A minimal Retrieval-Augmented Generation (RAG) pipeline written in pure C, targeting Apple M1. No C++, no Python at runtime, no heavy frameworks.

Overview

This project implements a complete RAG system that:

  1. Chunks documents into overlapping text segments
  2. Embeds chunks using GTE-Small (384-dimensional embeddings)
  3. Stores and retrieves chunks with configurable backends (flat file, hash table, SQLite, or custom index)
  4. Generates responses by calling a local LLM server with retrieved context

The codebase is designed for learning—every component is implemented from first principles with readable, antirez-style C code.

Quick Start

Prerequisites

  • macOS with Apple Silicon (M1/M2/M3, etc.)
  • Xcode Command Line Tools: xcode-select --install
  • libcurl (usually pre-installed on macOS)
  • llama.cpp for the LLM server: brew install llama.cpp

1. Download & Convert Models

# Download GTE-Small embedding model
pip install huggingface_hub safetensors
python -c "from huggingface_hub import snapshot_download; \
           snapshot_download('thenlper/gte-small', local_dir='./models/gte-small-hf')"
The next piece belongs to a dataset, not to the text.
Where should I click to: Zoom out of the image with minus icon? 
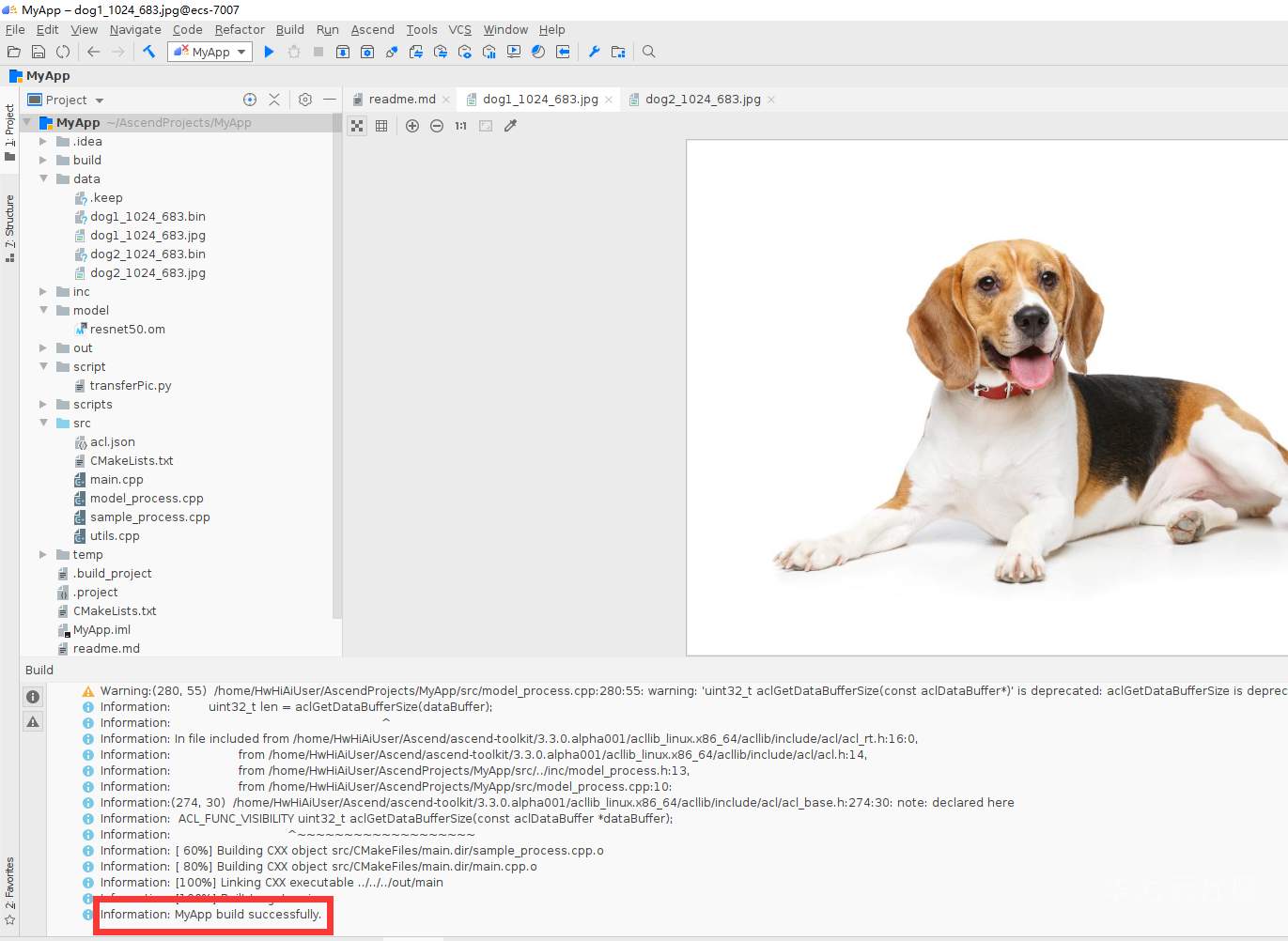437,126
# Convert to .gtemodel format (included in the repo)
python convert_model.py ./models/gte-small-hf ./models/gte-small.gtemodel

# Download TinyLlama LLM (optional, for generation)
huggingface-cli download TheBloke/TinyLlama-1.1B-Chat-v1.0-GGUF \
    tinyllama-1.1b-chat-v1.0.Q4_K_M.gguf --local-dir ./models

2. Start the LLM Server (in a separate terminal)

llama-server -m ./models/tinyllama-1.1b-chat-v1.0.Q4_K_M.gguf --port 8080

3. Build & Run

# Build the executable
make

# Embed a document and save to disk
./rag --model ./models/gte-small.gtemodel --file doc.txt --save store.bin

# Query the saved store
./rag --model ./models/gte-small.gtemodel --load store.bin --query "What is this about?"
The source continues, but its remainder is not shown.